■ **Task**: Would you write out the lines below exactly, from the one containing "Given: Click the 数据库账号 input field" to the very last, but without the pictures?

■ **Supplied records**:
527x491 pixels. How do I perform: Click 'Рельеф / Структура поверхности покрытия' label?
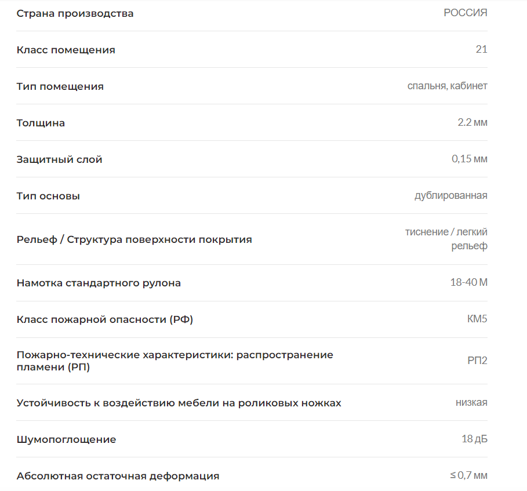(x=135, y=239)
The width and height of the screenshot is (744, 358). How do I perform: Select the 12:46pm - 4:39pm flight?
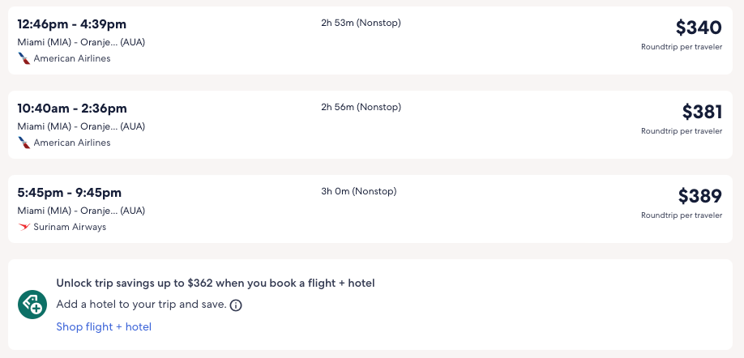point(72,24)
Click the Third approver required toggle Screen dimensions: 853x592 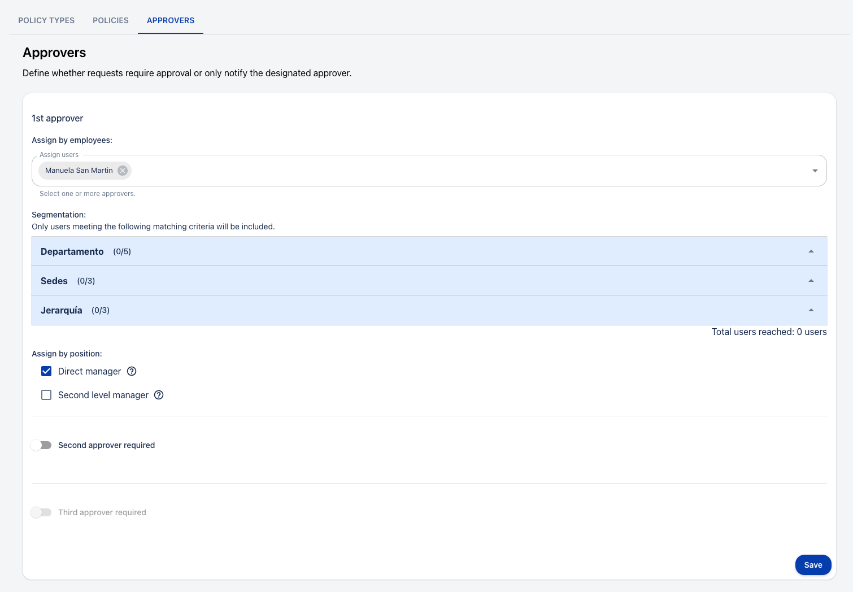[41, 512]
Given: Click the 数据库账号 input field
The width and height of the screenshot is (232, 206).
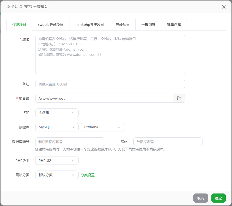Looking at the screenshot, I should (70, 142).
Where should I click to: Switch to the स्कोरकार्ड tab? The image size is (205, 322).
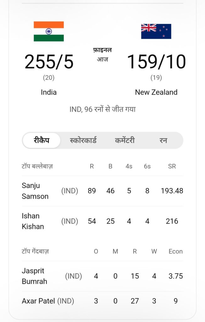pos(83,140)
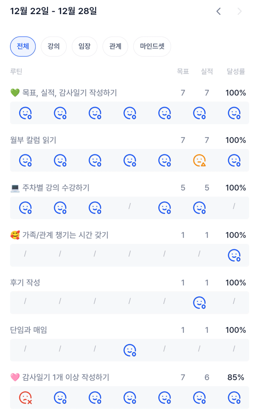Go to the previous week
The width and height of the screenshot is (258, 415).
(219, 11)
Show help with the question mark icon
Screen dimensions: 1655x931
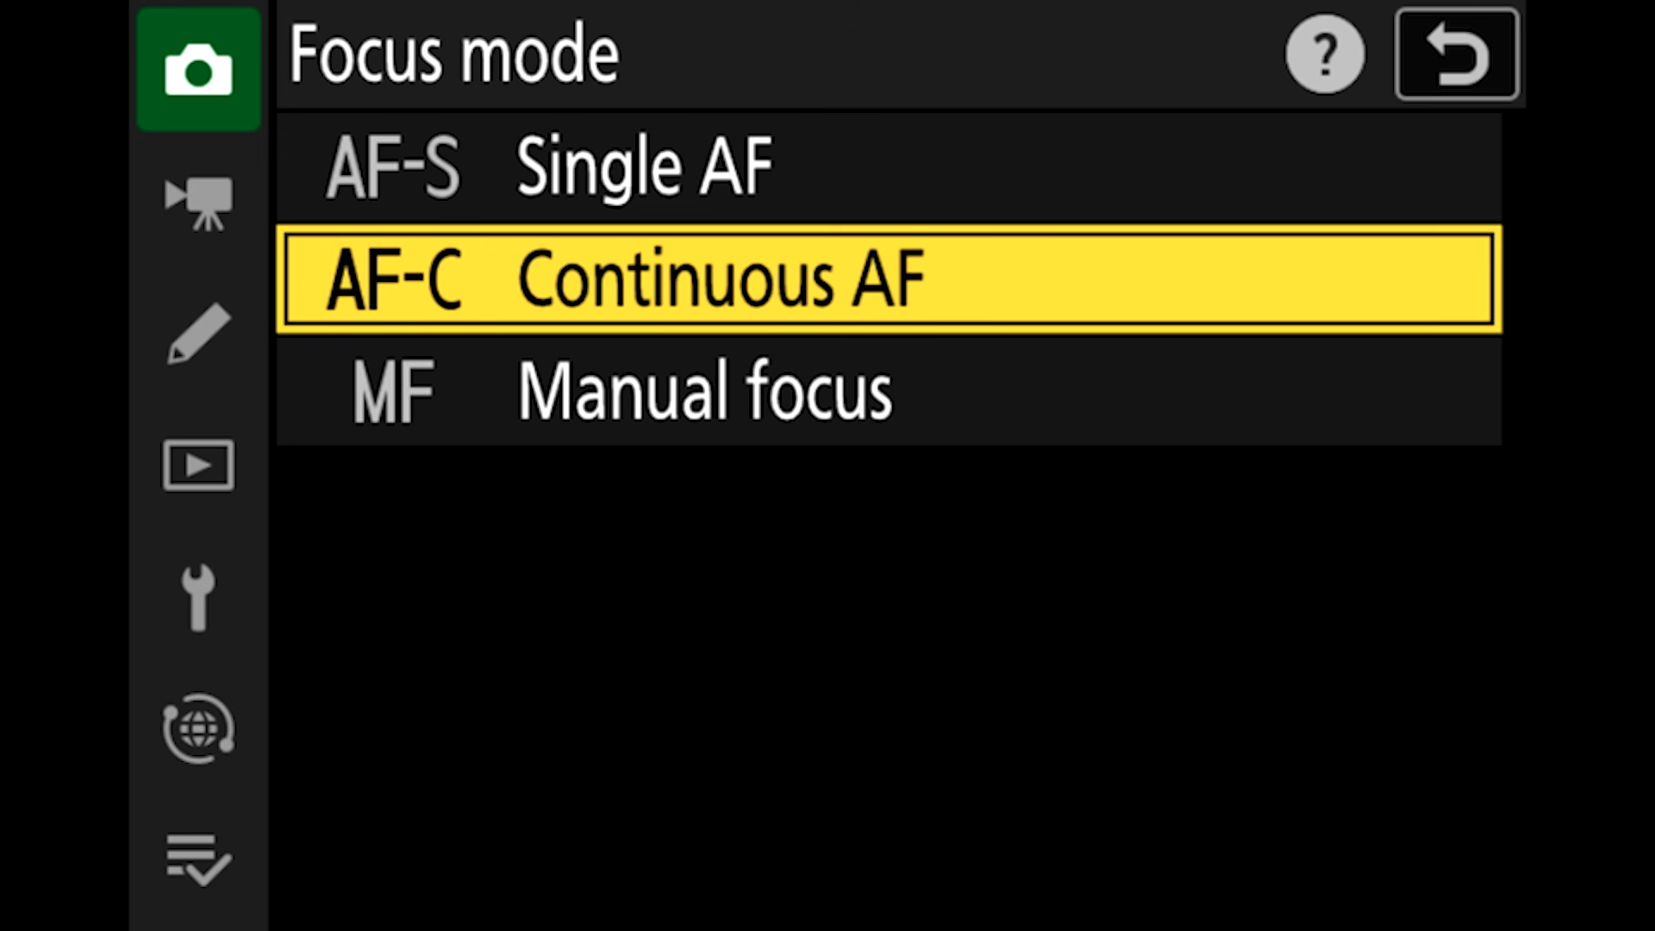point(1324,54)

■ **Written solution**:
Given: Click the 数据库账号 input field
The width and height of the screenshot is (232, 206).
Looking at the screenshot, I should (70, 142).
Where should I click to: Switch to the स्कोरकार्ड tab? The image size is (205, 322).
pos(83,140)
Go to the previous week
The width and height of the screenshot is (258, 415).
(219, 11)
Show help with the question mark icon
Screen dimensions: 1655x931
point(1324,54)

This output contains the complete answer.